# WORK INSTRUCTION
Produce a verbatim transcription of the records below, beginning at the line containing "[Twitter] (806, 30)" and ending at the final line; include only those lines.

= = =

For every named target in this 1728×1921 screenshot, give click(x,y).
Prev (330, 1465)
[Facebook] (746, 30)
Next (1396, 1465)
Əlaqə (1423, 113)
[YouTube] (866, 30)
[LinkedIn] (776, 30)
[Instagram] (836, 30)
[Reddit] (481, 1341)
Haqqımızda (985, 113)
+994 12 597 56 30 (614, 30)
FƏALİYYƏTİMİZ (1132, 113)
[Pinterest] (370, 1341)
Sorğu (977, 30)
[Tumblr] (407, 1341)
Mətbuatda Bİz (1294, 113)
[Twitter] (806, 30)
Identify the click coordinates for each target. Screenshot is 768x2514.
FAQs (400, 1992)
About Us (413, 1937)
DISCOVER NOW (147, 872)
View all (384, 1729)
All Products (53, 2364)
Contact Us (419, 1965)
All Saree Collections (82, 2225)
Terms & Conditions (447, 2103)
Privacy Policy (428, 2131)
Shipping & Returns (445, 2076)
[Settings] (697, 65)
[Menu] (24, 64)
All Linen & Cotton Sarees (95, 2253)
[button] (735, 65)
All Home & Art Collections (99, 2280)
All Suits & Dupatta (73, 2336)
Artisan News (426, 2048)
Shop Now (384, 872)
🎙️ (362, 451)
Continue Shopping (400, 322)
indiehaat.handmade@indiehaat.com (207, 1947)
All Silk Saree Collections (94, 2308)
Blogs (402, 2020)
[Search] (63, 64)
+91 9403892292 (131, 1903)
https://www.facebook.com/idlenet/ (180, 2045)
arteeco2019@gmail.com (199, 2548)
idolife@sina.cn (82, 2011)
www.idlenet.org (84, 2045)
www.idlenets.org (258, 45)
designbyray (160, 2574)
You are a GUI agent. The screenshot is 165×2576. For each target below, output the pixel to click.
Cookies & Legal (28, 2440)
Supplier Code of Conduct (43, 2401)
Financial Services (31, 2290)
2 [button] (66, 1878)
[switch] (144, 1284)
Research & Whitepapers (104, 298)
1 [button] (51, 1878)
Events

= = =

# RESPONSE
[Twitter] (806, 30)
Identify the click coordinates for each target. Screenshot is 768x2514.
FAQs (400, 1992)
About Us (413, 1937)
DISCOVER NOW (147, 872)
View all (384, 1729)
All Products (53, 2364)
Contact Us (419, 1965)
All Saree Collections (82, 2225)
Terms & Conditions (447, 2103)
Privacy Policy (428, 2131)
Shipping & Returns (445, 2076)
[Settings] (697, 65)
[Menu] (24, 64)
All Linen & Cotton Sarees (95, 2253)
[button] (735, 65)
All Home & Art Collections (99, 2280)
All Suits & Dupatta (73, 2336)
Artisan News (426, 2048)
Shop Now (384, 872)
🎙️ (362, 451)
Continue Shopping (400, 322)
indiehaat.handmade@indiehaat.com (207, 1947)
All Silk Saree Collections (94, 2308)
Blogs (402, 2020)
[Search] (63, 64)
+91 9403892292 (131, 1903)
https://www.facebook.com/idlenet/ (180, 2045)
arteeco2019@gmail.com (199, 2548)
idolife@sina.cn (82, 2011)
www.idlenet.org (84, 2045)
www.idlenets.org (258, 45)
designbyray (160, 2574)
You are a GUI agent. The screenshot is 165×2576. For each target below, output the pixel to click.
Cookies & Legal (28, 2440)
Supplier Code of Conduct (43, 2401)
Financial Services (31, 2290)
2 [button] (66, 1878)
[switch] (144, 1284)
Research & Whitepapers (104, 298)
1 [button] (51, 1878)
Events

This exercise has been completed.